You can’t go to Bali without hitting up a beach. The largest and most popular beach is Kuta beach, renowned for its white sands and surfing. It’s also a major hub for restaurants, pubs and nightlife. In fact, the majority of the hotels and resorts are located along this five-kilometer stretch. If you fancy picking up a handicraft or two, you’ll find some great shopping here as well at Kuta Square.
 
 
Visit a Balinese temple or two
 
There are over 10,000 temples in Bali, each more unique than the other. The most iconic is probably Pura Tanah Lot Temple. Perched on an outcrop of rock, amidst crashing waves and a stunning backdrop, it’s no wonder that this is Bali’s most photographed temple. This sea temple is extremely important in Balinese culture and the best time to view it is during high tide – when the temple is completely surrounded by the sea. At low tide, you can actually walk towards the temple, although tourists are not permitted to enter. 
 
 
Another stunning temple complex is Besakih Temple, located on the slopes of a mountain with stunning views of the islands rich fields. One of the biggest and most important temples on the island, Besakih comprises of over 23 separate temples that can be explored. Visitors must rent a sarong and sash at the entrance. 
 
 
Soak up culture in Ubud
 
Made even more popular by the book ‘Eat, Pray, Love’, Ubud is the place to go for a glimpse of Bali’s cultural heart. Located up in the mountains, this town is renowned for art and culture. You could visit Ubud Palace, residence of the local royal family and explore the ornately carved buildings. 
 
As a thriving arts hub, be sure to check out an art gallery or two as well. Ketut Rudi Gallery has a fine collection of over 50 local artists while the Neka Art Museum is the place to go for a visual overview of Balinese art. Finally, round up your visit to Ubud with a trip to the Sacred Monkey Forest Sanctuary, or ‘Mandala Wisata Wanara Wana’.  This forest sanctuary, which houses three holy temples, is inhabited by Balinese macaques, and is well worth the visit. Just remember not to feed the monkeys!
 
 
Enjoy the local cuisine 
 
Expect a lot of rich spices and flavourful herbs in local Balinese fare. Also expect to find some of the best local food from the small food stalls or ‘warungs’! Head to Jimbaran Seafood Cafes for some local seafood for dinner. Located on Muaya beach, clusters of restaurants and café are lined up to serve the freshest grilled seafood from prawns, crabs, calamari to lobsters, topped with sambal – a hot and spicy sauce. 
 
Visit Warung Eny on Jalan Petitenget for some delicious nasi campur – white rice served alongside Balinese vegetables, meats and fried-shrimp crackers.

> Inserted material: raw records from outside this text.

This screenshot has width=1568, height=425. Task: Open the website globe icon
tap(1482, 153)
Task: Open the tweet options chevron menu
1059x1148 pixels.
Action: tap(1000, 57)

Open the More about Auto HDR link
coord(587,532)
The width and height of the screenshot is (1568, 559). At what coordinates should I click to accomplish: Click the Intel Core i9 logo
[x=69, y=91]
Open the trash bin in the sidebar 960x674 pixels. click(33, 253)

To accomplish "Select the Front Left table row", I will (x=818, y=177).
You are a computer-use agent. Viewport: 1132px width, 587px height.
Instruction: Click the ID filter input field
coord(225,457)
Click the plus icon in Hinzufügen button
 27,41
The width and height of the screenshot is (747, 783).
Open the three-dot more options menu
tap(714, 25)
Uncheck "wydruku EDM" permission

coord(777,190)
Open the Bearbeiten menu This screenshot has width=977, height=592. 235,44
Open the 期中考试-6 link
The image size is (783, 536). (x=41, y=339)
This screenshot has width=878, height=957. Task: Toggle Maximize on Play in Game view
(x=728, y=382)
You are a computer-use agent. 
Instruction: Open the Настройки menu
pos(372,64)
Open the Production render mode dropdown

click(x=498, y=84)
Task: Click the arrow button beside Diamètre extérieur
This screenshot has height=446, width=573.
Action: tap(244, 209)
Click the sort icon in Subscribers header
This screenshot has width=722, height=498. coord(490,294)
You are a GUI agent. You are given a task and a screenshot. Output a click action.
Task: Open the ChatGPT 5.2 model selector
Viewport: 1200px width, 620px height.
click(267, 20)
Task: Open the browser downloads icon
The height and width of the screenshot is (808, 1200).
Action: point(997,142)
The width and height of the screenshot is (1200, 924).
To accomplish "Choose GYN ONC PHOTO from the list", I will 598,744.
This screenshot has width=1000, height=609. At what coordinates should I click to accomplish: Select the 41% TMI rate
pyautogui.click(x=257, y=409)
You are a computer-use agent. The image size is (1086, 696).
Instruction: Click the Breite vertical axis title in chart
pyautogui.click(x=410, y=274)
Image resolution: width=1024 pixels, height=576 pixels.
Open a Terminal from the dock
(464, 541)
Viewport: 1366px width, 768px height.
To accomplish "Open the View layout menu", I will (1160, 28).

For a true taste of Bali, stop by Warung Rujak Gula at Jalan Merdeka, to try ‘rujak’, a traditional fruit salad that’s slightly spicy! You can also get a taste of Balinese desserts here like ‘bubur sumsum’ – a rice pudding and ‘kolak’ – a heavenly concoction of bananas, coconut milk and sugar. 
 
 
Have a relaxing day at the spa 
 
As a worldwide spa destination, be sure to indulge yourself at one of the many luxury spas in Bali. A popular choice is Jamu Spa, at the AlamKulKul Boutique Resort where all spa treatments are carried out with products made from age-old recipes and locally-sourced natural ingredients such as herbs, flowers, honey and essential oils. Bodyworks is another popular spa, which offers traditional Balinese massage, among its many treatments! 
 
 
Go shopping for Balinese handicrafts 
 
Balinese handicrafts, with their intricate hand carvings, are a great way to remember your trip by! Pay a visit to Sukawati Art Market, where you’ll find a range of artisanal crafts from wooden figurines, paintings, wall carvings as well as batik-style bags and clothes.  Haggling is allowed at this market, so spend some time comparing prices between different stalls before making a purchase.